Fifteen of the 16 aircraft then proceeded southwest off the southeastern coast of Japan and across the East China Sea toward eastern China. One B-25, piloted by Captain Edward J. York, was extremely low on fuel, and headed instead for the Soviet Union rather than be forced to ditch in the middle of the East China Sea. Several fields in Zhejiang province were supposed to be ready to guide them in using homing beacons, then recover and refuel them for continuing on to Chongqing, the wartime Kuomintang capital. The primary base was at Zhuzhou, toward which all the aircraft navigated, but Halsey never sent the planned signal to alert them, apparently because of a possible threat to the task force. (Note: The carburetors of the B-25s had been carefully adjusted and bench-marked at Eglin Field for maximum fuel efficiency in low level flight. Without Doolittle's knowledge and in violation of his orders, both carburetors on York's plane had been replaced by depot workers in Sacramento. The change was not discovered until the raiders were at sea, and the extra flying distance caused by the premature launch meant that the B-25 had no chance of reaching the Chinese coast. York, Doolittle's operations officer and the only West Pointer among the raiders, made decision in flight to divert to the closer USSR.)

The raiders faced several unforeseen challenges during their flight to China: night was approaching, the aircraft were running low on fuel, and the weather was rapidly deteriorating.
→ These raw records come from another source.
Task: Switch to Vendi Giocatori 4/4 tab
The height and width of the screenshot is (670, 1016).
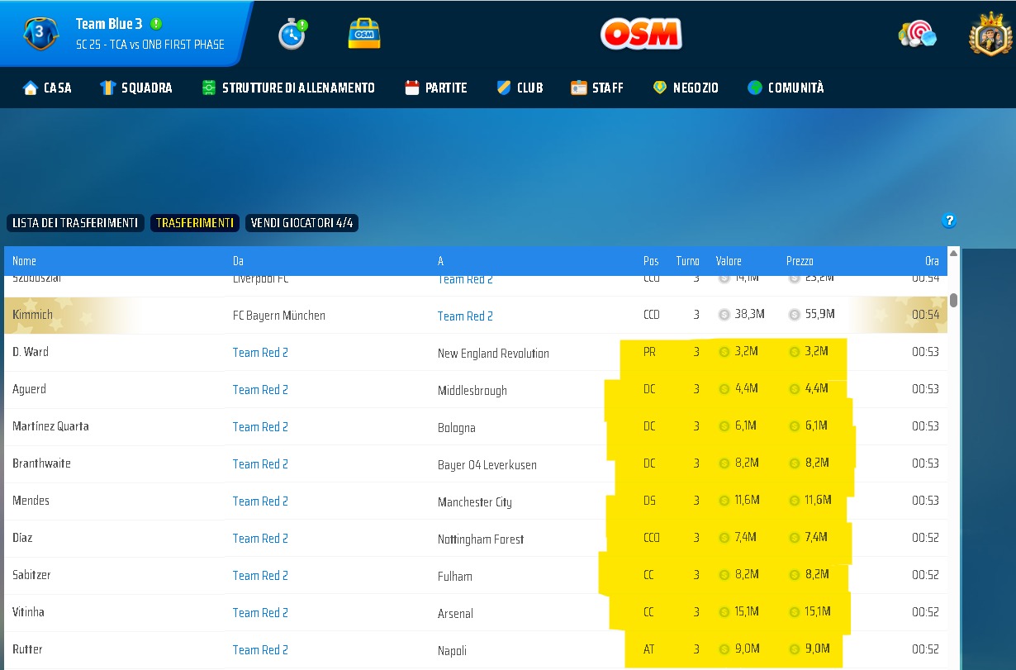Action: pos(301,223)
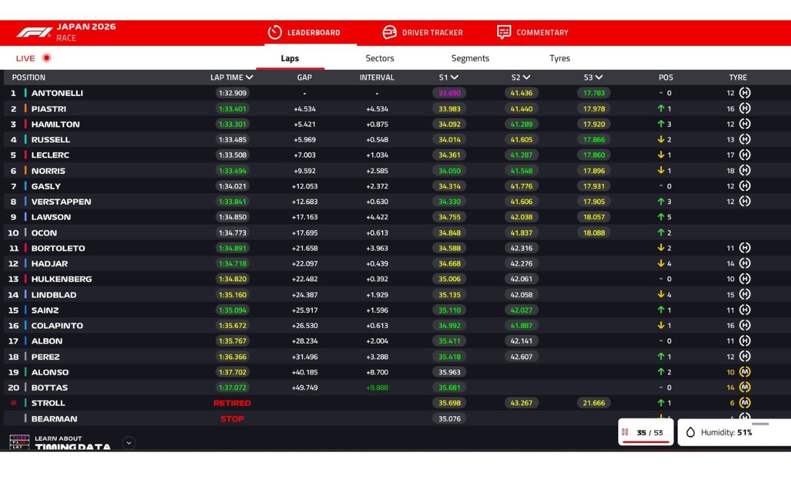Viewport: 791px width, 480px height.
Task: Switch to the Tyres tab
Action: (560, 58)
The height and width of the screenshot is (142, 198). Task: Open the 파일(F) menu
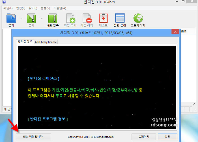coord(8,8)
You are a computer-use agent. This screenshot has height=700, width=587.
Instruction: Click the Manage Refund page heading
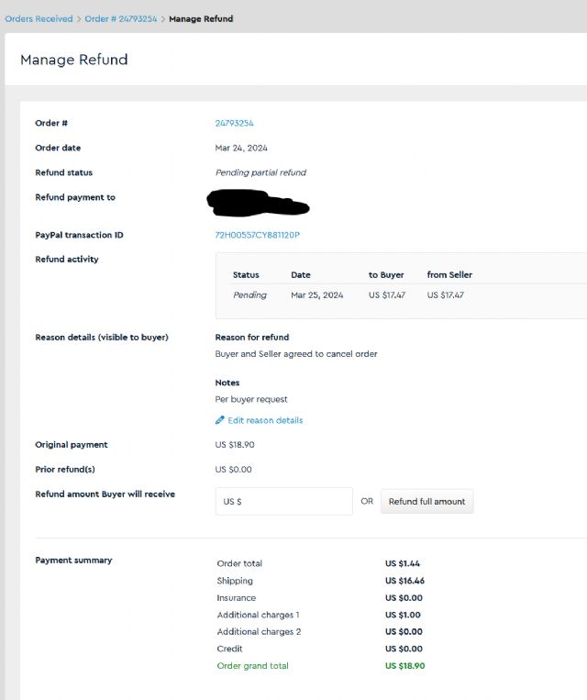[74, 60]
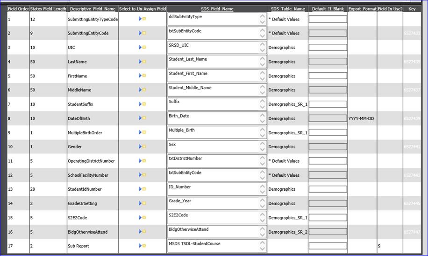The width and height of the screenshot is (428, 256).
Task: Un-assign the UIC field using its icon
Action: [142, 48]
None would have reached China if not for a tail wind as they came off the target, which increased their ground speed by 25 kn for seven hours. The crews realized they would probably not be able to reach their intended bases in China, leaving them the option of either bailing out over eastern China or crash-landing along the Chinese coast. (Note: Doolittle's after-action report stated that some B-25s were heard overflying the bases, but because the Chinese had not been alerted to the attack, they assumed it was a Japanese air raid.)

All 15 aircraft reached the Chinese coast after 13 hours of flight and crash-landed or the crews bailed out. One crewman, 20-year-old Corporal Leland D. Faktor, flight engineer/gunner with 1st Lt. Robert M. Gray, was killed during his bailout attempt over China, the only man in that crew to be lost. Two crews (10 men) were missing.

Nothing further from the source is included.